Continue the passage on forecasting type 2 diabetes in Tunisia, starting after its final sentence.

READING TEXT
== == ==

These T2D projections are somewhat higher then predictions made for developing countries by the International Diabetes Federation (IDF) in 2011 for the year 2030 [36]. The likeliest explanation for this difference is that the IDF projections were based only on demographic changes and urbanization, ignoring changes in population risk factor profiles, other than what may be implicit via urbanization. In fact, recent trends in T2D risk factors rates and major advances in the understanding of the natural history of T2D have not been formally incorporated into prior forecasts of the burden of T2D for the Tunisian population.

In developing our forecasting model, we model two dynamic processes to estimate the T2D population. First, new people are diagnosed and added to the T2D population. Second, other individuals with existing T2D die and leave this sub-population. With the balance of these two processes, the prevalence of T2D in the total population changes on an annual basis, depending on factors such as the rate of obesity, active smoking and age of those at risk.

== == ==

DATA SHOWN
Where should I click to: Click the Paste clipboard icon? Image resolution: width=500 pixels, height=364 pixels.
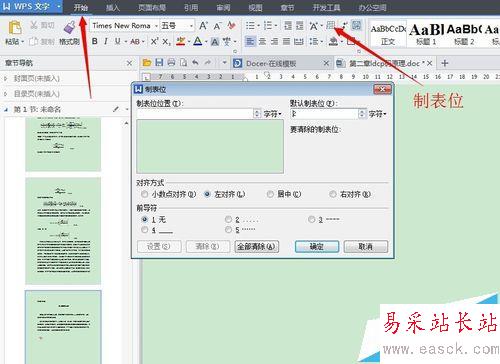[x=15, y=27]
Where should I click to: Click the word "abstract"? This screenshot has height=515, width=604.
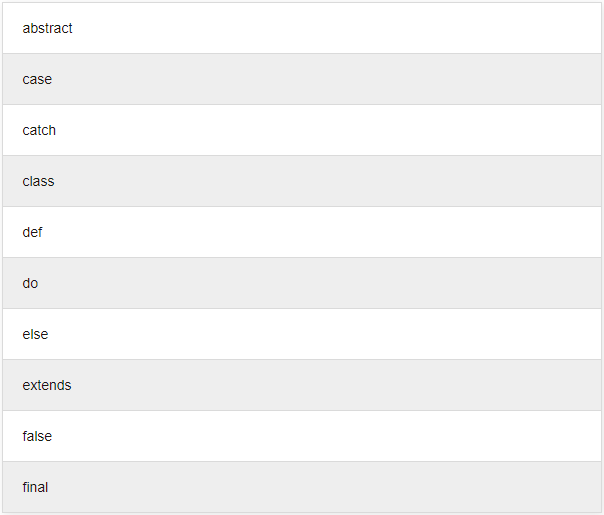(x=47, y=28)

== == ==

ANSWER BOX
The model provides a rigorous assessment of the future burden of T2D that accounts for both the natural history of the disease and demographic changes. More importantly, the model can also be used to provide estimates of the impact of alternative policy strategies tackling obesity and smoking. The current obesity trends, when projected into the future result in substantial increases in this main determinant of T2D. The rate of increase is more pronounced among men (annual increase of 6% versus 2% in women). Similarly, smoking rates remain high among men and are lower but increasing in women. If these rates continue to 2027 nearly half of all men and 8% of women will be current smokers.

Obesity is a global epidemic, and rates are particularly high in the Middle East (38–44%) compared with 21% in USA and 23% in Canada [37]. In developing countries such as Palestine diabetes mellitus prevalence estimated by the model forecasts were 20.8% for 2020 and 23.4% for 2030 [17]. A recent study in Saudi Arabia was published to validate the Markov model, this found that prevalence estimates from this new Markov model were consistent with the 2005 national survey and very similar to the Global Burden of Diseases (GBD) study [16].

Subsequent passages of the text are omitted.